Sets and Safety: The Cleanup Set
There's a darker side to understanding sets, and ignoring it gets people hurt. Because sets are produced by interfering wave trains drifting in and out of phase, occasionally several trains line up almost perfectly and produce a set far larger than anything that came before it. Surfers call this a cleanup set — a set so much bigger than the prevailing size that it breaks farther out than everyone is sitting and "cleans up" the entire lineup.
Cleanup sets are the classic way surfers get caught inside, separated from their boards, and pushed underwater. They tend to arrive after a long lull — precisely when everyone has relaxed and drifted inside. The longer the period and the more swells in the water, the bigger the potential cleanup set.
The defense is built into everything above: respect the long lull, never assume the calm means it's over, keep one eye on the horizon at all times, and sit a little farther out than feels strictly necessary on a big day. The ocean's rhythm is mostly regular — but it's the rare irregular set that does the damage. Understanding the physics is what tells you that the big one is always possible, and that the longer it's been calm, the more you should be paying attention.
Putting It All Together
The next time you paddle out, carry this mental model with you. A storm far away churned the ocean into chaos. Dispersion sorted that chaos into clean wave trains as they raced across thousands of miles. Multiple trains arrived at your beach slightly out of step, interfering — reinforcing into sets, canceling into lulls. The biggest, cleanest wave is hiding in the middle of each set. The calm lull is your window to paddle out, rest, and reposition. And the rare cleanup set is always lurking behind a long, deceptive quiet.

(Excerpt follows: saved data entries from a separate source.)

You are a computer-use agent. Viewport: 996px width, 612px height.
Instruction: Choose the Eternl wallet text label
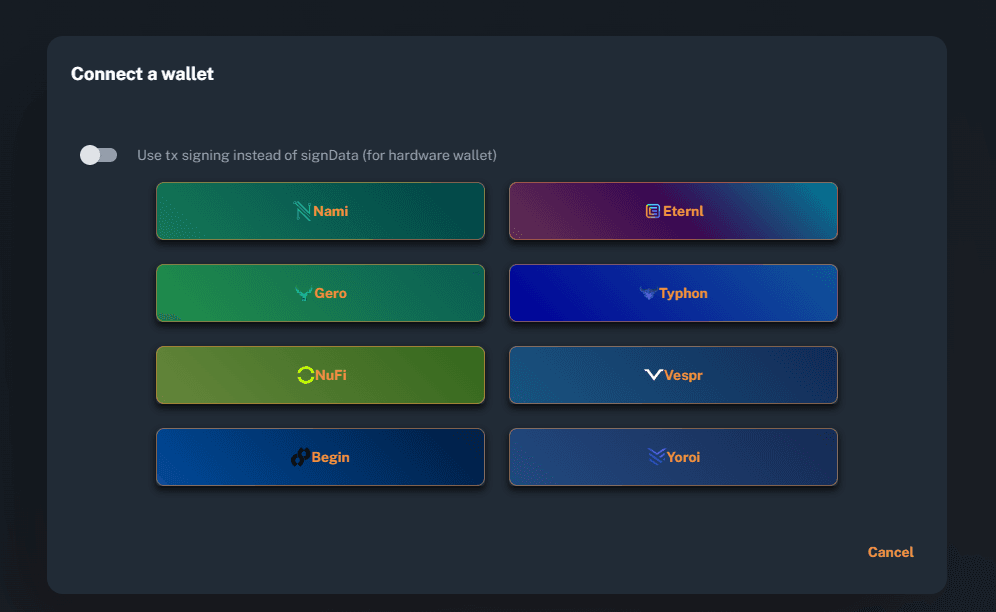(x=683, y=211)

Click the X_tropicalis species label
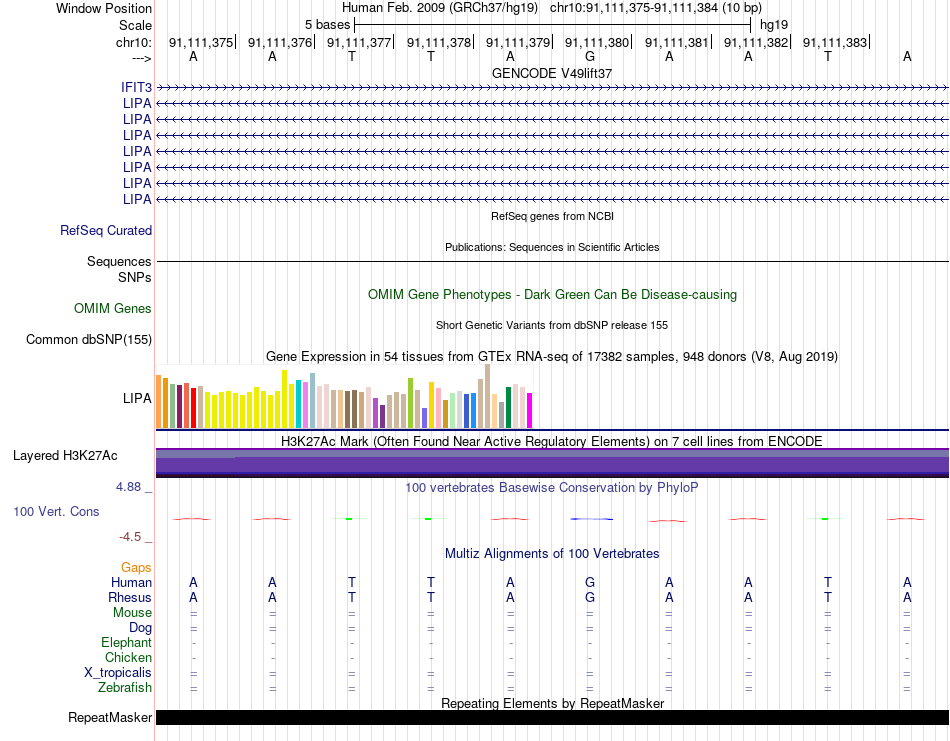click(x=118, y=673)
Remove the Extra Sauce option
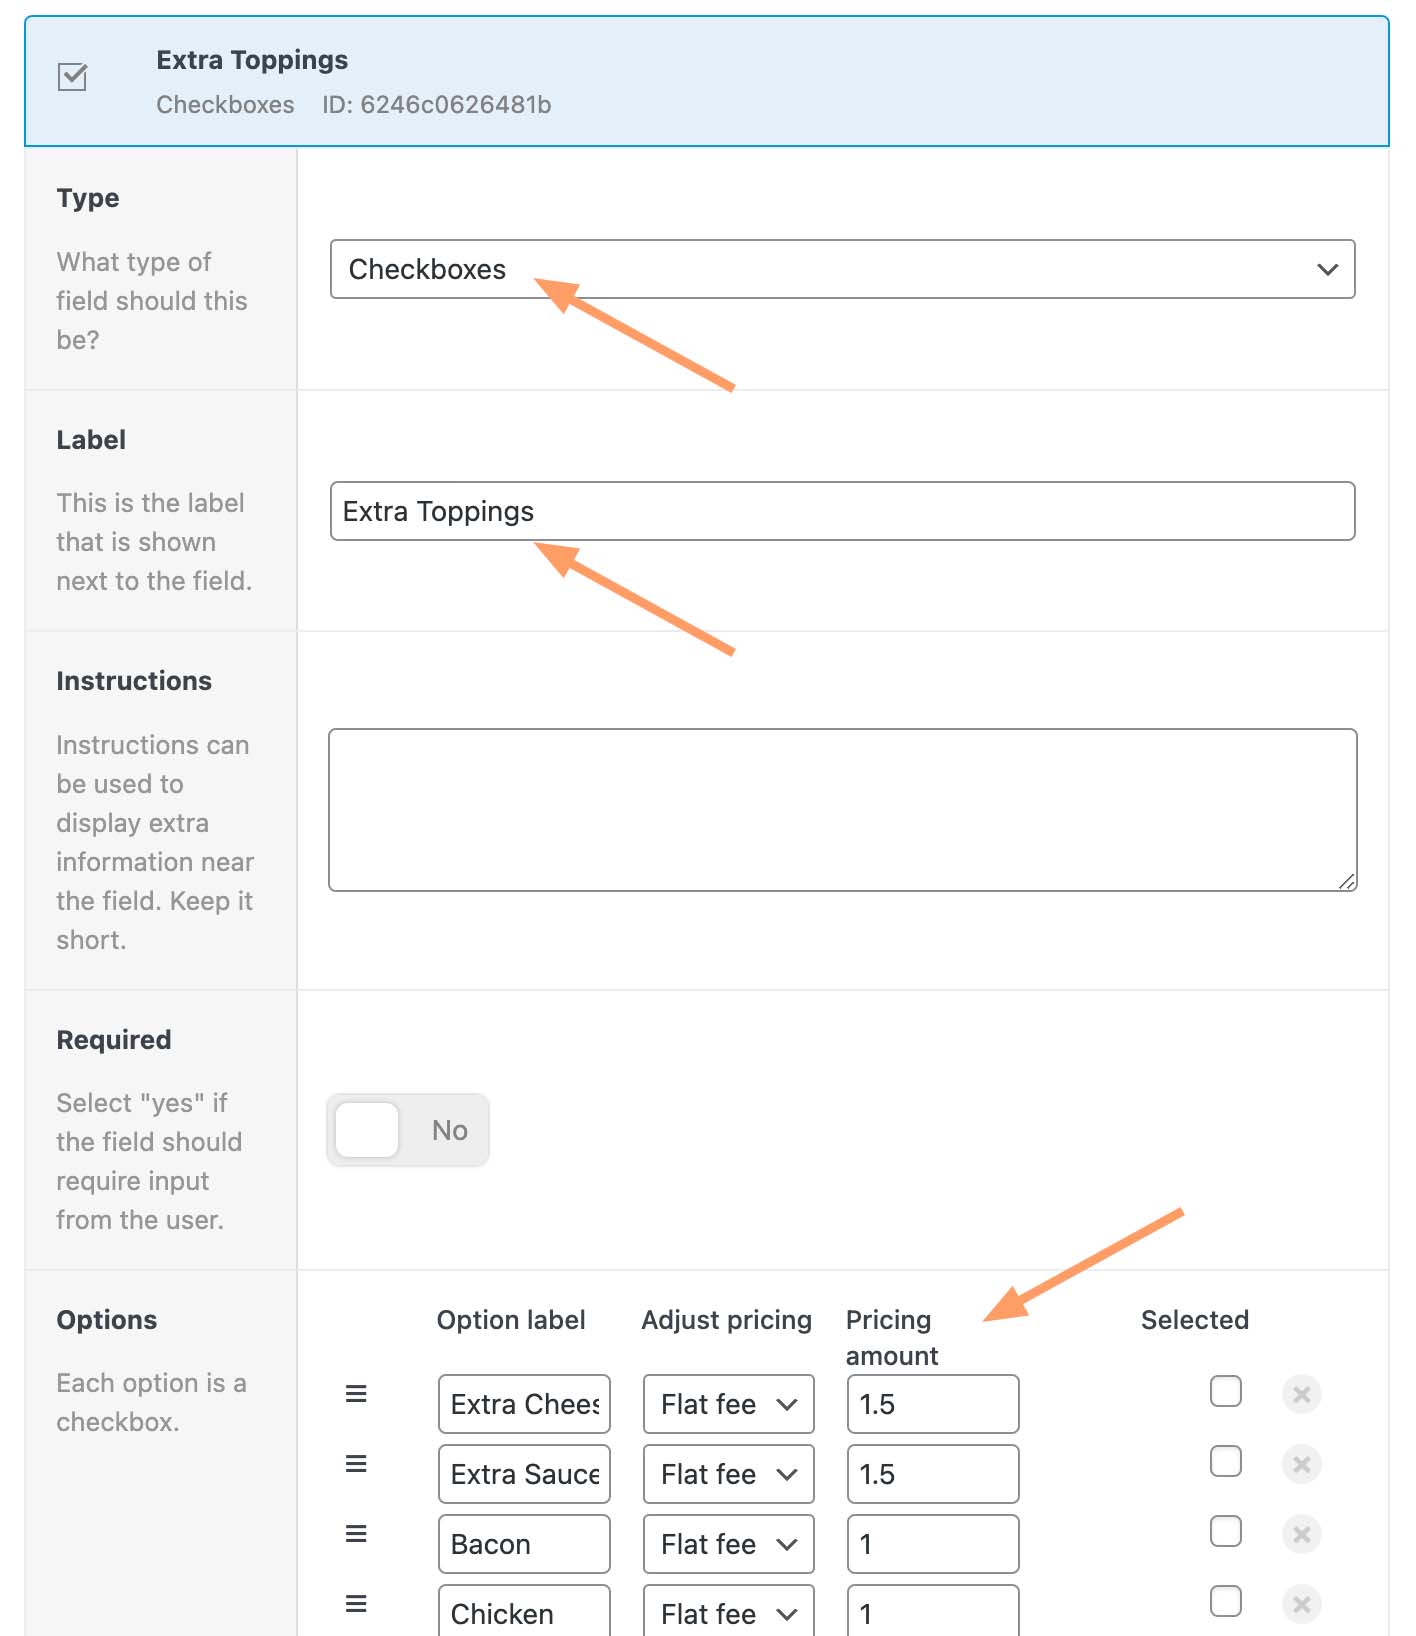 coord(1301,1464)

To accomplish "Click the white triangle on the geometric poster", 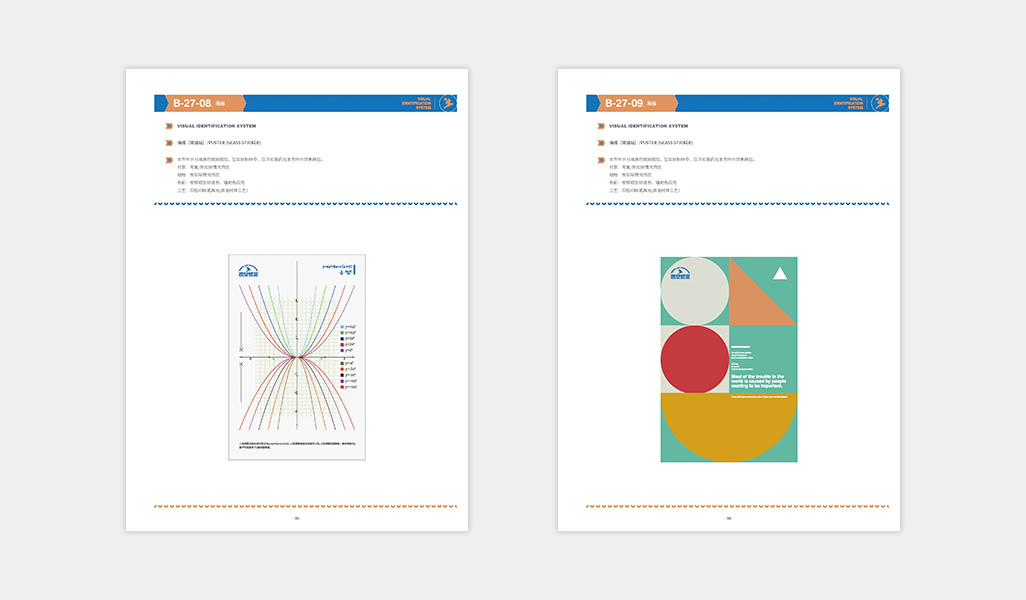I will coord(780,273).
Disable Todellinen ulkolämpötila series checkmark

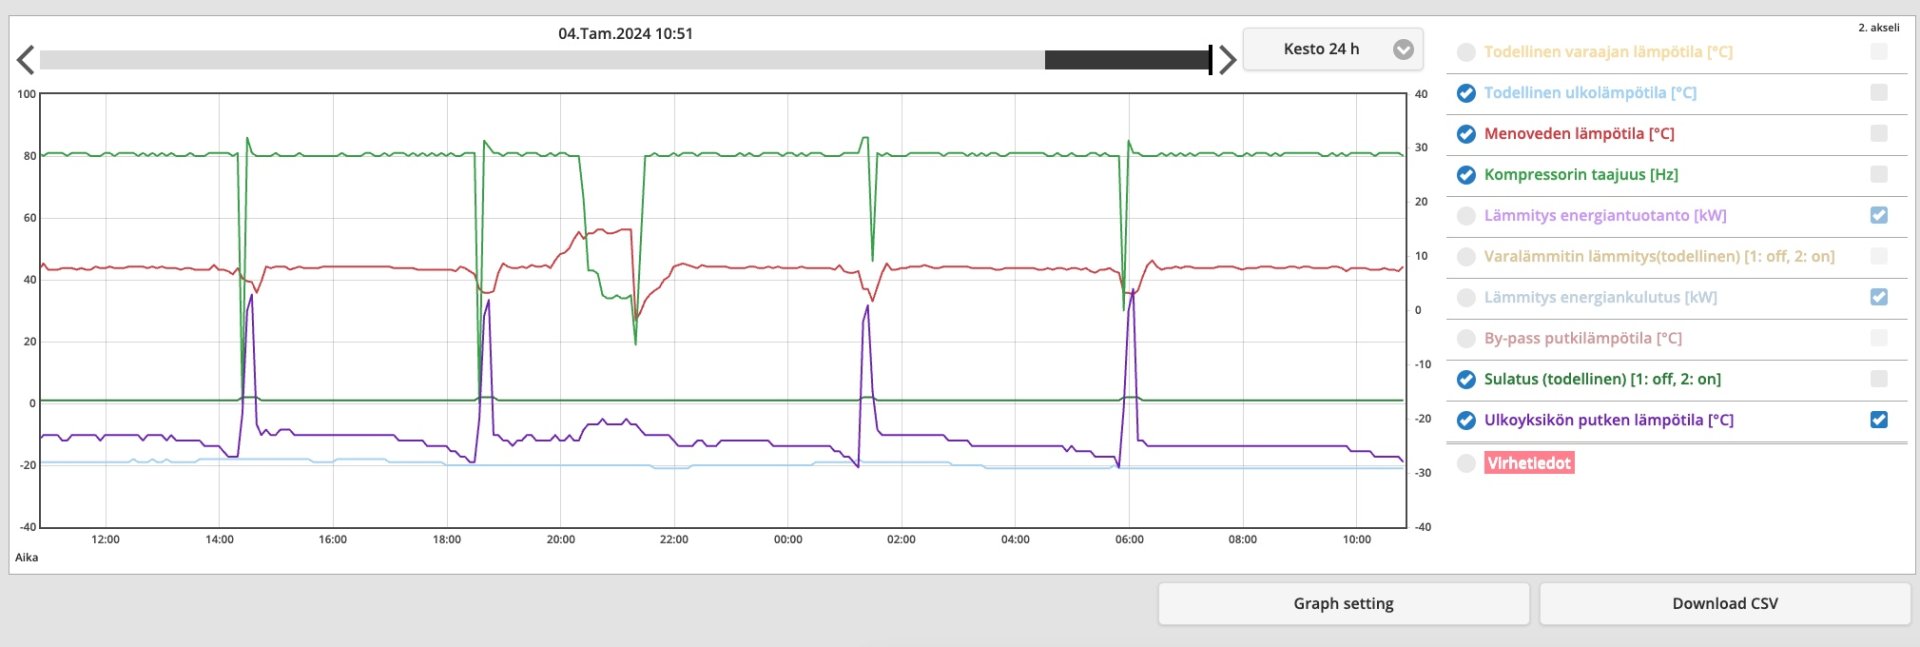point(1466,93)
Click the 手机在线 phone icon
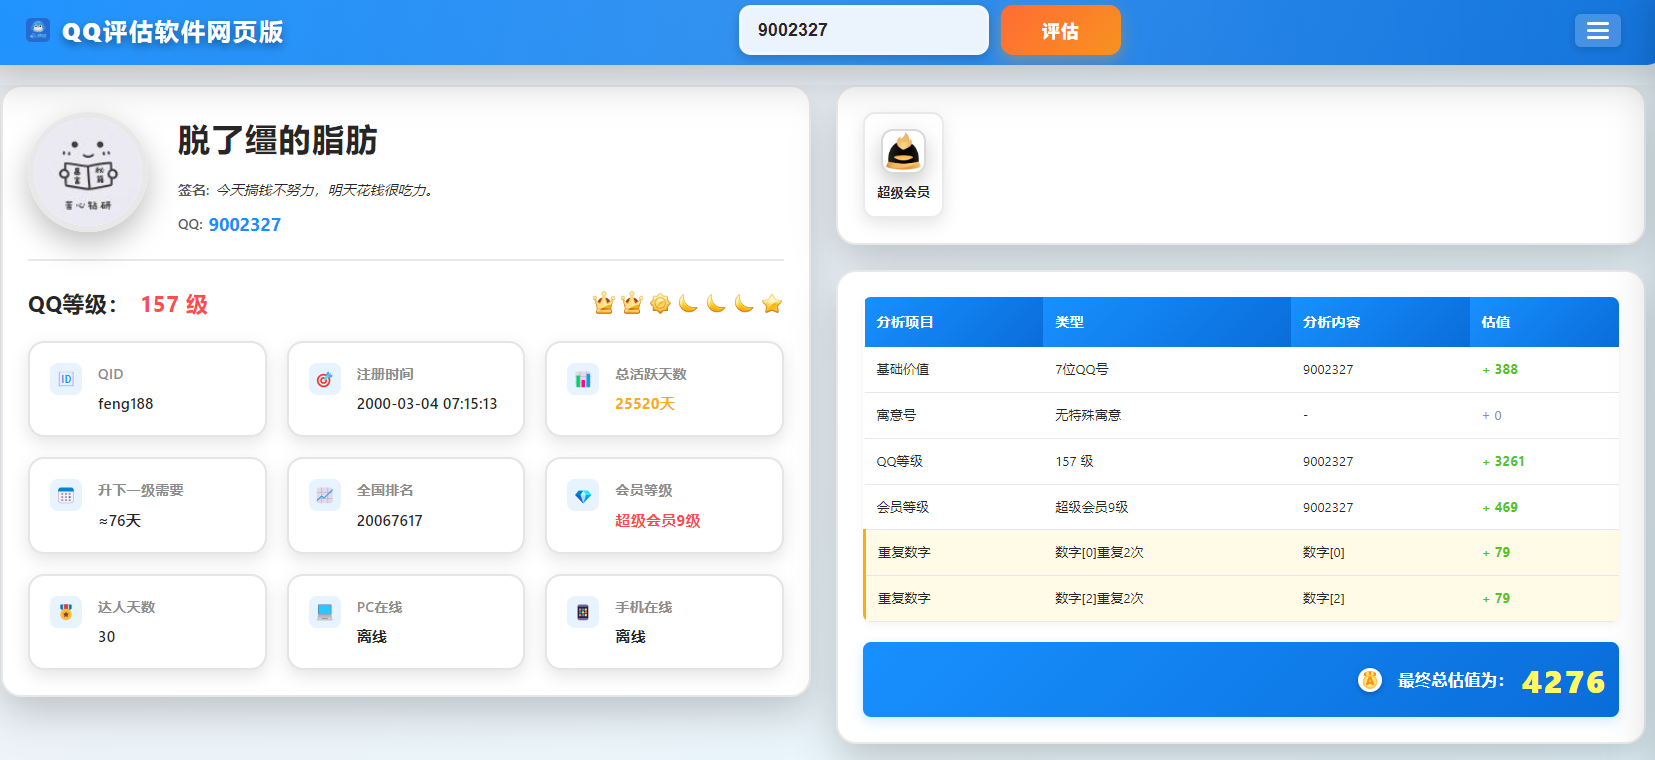This screenshot has height=760, width=1655. click(x=583, y=612)
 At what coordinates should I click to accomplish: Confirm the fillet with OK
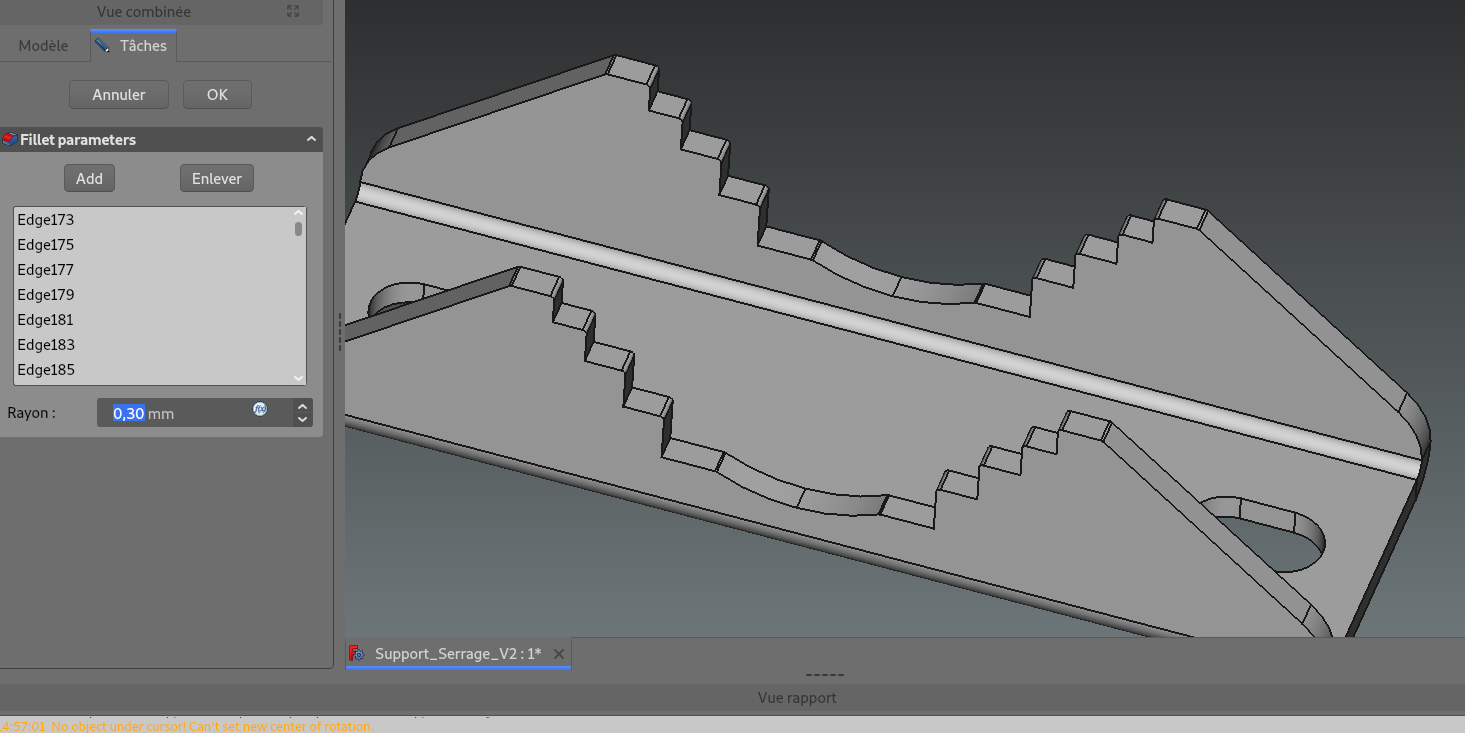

None of this is visible to the surfer who only sees individual waves. But once you see the rhythm — the trains, the groups, the interference, the pulse — the lineup stops being random. You stop reacting and start anticipating. You paddle out dry. You rest while others flail. You're sitting in exactly the right spot when the set of the day stands up on the horizon, and you're stroking into the best wave of it while everyone else is still scrambling.
That's the difference understanding makes. The ocean was always speaking in this rhythm. Now you know how to listen.